[Work request]
Write out, word for word, the part of the listing below that opens with the line containing "Przyłapałam moją teściową" and closes with the line containing "Авторизация (77, 156)", keeping both of those lines and adding no others.

[Records supplied]

============

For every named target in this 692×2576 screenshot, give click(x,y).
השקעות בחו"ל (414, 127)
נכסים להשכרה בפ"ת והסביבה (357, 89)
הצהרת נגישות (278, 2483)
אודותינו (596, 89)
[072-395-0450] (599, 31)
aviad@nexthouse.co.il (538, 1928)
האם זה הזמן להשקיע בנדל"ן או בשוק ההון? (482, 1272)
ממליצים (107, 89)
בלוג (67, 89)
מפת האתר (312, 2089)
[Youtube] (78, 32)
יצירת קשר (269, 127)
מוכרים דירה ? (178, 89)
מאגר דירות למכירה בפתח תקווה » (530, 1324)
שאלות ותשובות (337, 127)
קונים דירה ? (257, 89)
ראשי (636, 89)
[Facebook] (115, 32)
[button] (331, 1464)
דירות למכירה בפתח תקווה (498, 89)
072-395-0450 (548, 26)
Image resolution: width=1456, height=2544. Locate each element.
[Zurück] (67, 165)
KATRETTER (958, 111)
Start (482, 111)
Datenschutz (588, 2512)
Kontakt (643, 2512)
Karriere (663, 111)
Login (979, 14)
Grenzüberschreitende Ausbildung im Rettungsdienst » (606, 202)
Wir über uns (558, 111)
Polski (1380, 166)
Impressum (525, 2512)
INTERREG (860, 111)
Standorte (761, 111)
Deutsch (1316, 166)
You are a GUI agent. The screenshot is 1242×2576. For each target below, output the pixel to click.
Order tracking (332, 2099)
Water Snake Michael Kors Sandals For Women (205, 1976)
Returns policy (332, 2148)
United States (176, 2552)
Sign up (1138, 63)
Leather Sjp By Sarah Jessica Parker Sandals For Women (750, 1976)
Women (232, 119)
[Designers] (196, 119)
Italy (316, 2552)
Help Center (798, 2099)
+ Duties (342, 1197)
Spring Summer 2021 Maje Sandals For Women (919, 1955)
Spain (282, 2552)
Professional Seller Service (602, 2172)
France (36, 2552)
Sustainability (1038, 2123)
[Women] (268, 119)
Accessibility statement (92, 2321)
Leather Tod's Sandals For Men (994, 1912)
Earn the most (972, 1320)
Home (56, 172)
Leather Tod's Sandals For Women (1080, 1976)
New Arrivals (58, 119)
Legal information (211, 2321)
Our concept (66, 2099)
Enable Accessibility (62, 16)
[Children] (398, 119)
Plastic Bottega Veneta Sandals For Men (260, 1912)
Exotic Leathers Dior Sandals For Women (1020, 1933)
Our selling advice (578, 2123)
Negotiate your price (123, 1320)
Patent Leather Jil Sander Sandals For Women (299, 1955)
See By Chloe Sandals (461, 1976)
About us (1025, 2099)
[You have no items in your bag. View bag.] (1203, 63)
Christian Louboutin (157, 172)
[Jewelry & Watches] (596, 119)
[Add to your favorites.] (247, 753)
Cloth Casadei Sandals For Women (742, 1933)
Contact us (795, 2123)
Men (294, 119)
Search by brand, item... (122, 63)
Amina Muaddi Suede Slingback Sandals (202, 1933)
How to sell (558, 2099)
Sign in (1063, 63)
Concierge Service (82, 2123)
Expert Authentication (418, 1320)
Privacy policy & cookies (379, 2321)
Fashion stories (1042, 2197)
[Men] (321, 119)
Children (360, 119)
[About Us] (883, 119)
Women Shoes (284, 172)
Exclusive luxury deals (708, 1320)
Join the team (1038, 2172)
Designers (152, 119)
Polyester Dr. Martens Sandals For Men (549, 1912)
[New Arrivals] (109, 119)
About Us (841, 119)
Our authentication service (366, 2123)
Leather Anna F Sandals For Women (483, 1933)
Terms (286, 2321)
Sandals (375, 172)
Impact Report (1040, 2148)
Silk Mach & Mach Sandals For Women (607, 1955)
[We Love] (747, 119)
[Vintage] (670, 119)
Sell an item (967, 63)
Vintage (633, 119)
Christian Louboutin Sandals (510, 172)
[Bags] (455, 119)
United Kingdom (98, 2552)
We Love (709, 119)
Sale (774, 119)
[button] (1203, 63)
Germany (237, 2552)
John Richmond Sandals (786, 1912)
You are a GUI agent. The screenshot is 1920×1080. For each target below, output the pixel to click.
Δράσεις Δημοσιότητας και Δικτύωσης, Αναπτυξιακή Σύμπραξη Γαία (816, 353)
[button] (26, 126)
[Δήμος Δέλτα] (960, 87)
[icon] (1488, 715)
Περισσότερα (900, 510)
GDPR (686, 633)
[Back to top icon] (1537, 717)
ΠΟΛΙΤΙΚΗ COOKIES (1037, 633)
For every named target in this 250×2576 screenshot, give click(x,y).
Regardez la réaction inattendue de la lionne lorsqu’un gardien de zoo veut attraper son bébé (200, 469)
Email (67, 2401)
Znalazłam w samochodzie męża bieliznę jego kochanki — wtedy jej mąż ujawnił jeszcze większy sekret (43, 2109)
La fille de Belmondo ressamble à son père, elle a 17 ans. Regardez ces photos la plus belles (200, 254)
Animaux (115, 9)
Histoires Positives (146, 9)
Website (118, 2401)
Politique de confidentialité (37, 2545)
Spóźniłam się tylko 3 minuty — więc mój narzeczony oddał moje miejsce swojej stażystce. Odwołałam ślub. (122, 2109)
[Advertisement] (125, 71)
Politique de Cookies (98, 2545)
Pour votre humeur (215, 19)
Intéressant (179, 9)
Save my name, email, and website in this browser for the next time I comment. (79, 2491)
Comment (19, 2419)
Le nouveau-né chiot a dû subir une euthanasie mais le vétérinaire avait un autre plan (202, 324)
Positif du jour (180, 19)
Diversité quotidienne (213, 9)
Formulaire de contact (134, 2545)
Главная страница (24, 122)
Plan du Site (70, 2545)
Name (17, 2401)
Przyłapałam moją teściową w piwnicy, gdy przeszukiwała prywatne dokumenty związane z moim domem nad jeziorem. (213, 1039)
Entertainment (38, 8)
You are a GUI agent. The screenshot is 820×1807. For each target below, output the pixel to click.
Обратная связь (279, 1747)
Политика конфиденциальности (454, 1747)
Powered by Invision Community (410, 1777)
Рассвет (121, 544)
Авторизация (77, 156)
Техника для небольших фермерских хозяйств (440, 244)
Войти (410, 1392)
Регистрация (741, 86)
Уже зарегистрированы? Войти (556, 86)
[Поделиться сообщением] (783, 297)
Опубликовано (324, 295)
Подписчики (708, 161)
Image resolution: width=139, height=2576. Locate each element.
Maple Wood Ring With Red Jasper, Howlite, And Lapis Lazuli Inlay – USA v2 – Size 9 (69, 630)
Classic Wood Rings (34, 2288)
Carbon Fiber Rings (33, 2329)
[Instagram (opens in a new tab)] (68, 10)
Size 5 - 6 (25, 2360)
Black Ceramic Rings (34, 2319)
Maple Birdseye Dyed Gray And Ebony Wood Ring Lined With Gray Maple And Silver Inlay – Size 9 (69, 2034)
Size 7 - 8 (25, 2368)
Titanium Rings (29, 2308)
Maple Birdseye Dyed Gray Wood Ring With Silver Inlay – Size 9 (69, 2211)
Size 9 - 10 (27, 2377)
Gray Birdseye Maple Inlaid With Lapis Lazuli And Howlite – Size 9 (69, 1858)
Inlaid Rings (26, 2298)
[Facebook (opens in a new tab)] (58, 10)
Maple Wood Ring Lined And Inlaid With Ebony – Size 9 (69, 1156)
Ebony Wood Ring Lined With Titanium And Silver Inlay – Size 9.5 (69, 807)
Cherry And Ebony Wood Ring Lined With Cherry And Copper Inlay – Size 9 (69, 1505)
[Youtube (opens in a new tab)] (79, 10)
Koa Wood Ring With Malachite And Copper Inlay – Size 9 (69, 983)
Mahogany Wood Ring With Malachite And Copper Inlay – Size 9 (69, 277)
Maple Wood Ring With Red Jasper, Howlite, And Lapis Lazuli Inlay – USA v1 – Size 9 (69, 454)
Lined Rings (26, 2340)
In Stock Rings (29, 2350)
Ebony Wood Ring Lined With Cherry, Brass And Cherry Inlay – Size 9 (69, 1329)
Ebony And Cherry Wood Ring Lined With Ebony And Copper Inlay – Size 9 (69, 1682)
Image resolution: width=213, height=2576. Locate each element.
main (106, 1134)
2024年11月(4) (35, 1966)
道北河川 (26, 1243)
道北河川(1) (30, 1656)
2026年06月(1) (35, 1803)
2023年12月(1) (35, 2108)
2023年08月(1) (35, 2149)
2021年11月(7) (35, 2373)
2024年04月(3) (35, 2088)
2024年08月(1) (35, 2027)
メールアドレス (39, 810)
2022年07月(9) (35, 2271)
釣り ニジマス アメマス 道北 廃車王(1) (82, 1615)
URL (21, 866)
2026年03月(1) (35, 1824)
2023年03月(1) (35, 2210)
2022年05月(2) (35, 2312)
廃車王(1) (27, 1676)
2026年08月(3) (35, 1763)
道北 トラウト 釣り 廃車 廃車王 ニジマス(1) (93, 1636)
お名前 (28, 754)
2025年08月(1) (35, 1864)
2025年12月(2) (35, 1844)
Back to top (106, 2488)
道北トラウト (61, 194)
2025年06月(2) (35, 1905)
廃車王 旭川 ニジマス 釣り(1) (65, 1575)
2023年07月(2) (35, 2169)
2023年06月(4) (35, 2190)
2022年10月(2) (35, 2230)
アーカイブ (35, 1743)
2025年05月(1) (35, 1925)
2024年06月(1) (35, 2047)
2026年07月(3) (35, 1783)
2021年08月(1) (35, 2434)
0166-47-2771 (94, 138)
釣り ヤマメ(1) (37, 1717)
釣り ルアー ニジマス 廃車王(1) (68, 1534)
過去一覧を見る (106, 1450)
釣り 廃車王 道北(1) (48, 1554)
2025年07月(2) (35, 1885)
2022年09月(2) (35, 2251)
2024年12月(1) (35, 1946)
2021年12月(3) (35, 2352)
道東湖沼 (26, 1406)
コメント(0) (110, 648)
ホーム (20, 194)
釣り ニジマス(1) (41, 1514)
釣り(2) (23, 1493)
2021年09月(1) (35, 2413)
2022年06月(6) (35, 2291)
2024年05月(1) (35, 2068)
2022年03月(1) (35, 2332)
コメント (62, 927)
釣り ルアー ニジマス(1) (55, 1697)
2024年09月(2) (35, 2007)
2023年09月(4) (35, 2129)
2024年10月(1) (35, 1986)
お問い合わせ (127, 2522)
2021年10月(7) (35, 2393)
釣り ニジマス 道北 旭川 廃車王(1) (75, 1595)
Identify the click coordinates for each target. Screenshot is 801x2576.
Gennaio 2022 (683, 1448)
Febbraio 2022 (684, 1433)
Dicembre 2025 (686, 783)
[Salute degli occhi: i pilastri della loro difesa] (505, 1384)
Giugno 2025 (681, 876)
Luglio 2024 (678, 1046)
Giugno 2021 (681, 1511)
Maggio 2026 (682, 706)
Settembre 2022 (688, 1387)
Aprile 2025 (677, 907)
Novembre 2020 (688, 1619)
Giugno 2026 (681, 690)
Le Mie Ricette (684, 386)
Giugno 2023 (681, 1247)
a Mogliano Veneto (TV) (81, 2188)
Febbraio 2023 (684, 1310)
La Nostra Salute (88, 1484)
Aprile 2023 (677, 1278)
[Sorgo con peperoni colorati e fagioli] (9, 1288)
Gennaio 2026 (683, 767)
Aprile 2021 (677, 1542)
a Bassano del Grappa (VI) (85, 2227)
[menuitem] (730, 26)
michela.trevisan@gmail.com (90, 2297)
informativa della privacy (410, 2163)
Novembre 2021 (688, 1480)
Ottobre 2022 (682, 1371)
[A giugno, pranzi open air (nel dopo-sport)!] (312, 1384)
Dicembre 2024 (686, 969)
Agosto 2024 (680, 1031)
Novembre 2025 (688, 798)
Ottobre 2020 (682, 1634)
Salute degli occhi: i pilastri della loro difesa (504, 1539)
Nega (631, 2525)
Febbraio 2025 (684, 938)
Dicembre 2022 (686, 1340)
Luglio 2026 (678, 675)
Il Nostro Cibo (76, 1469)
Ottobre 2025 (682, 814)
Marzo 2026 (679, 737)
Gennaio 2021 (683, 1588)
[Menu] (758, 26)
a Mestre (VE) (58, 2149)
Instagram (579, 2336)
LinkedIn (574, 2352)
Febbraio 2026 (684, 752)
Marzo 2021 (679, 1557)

============

[Task answer]
Przyłapałam moją teściową w piwnicy, gdy przeszukiwała prywatne dokumenty związane z moim domem nad jeziorem. (213, 1039)
Entertainment (38, 8)
You are a GUI agent. The screenshot is 820×1807. For each target below, output the pixel to click.
Обратная связь (279, 1747)
Политика конфиденциальности (454, 1747)
Powered by Invision Community (410, 1777)
Рассвет (121, 544)
Авторизация (77, 156)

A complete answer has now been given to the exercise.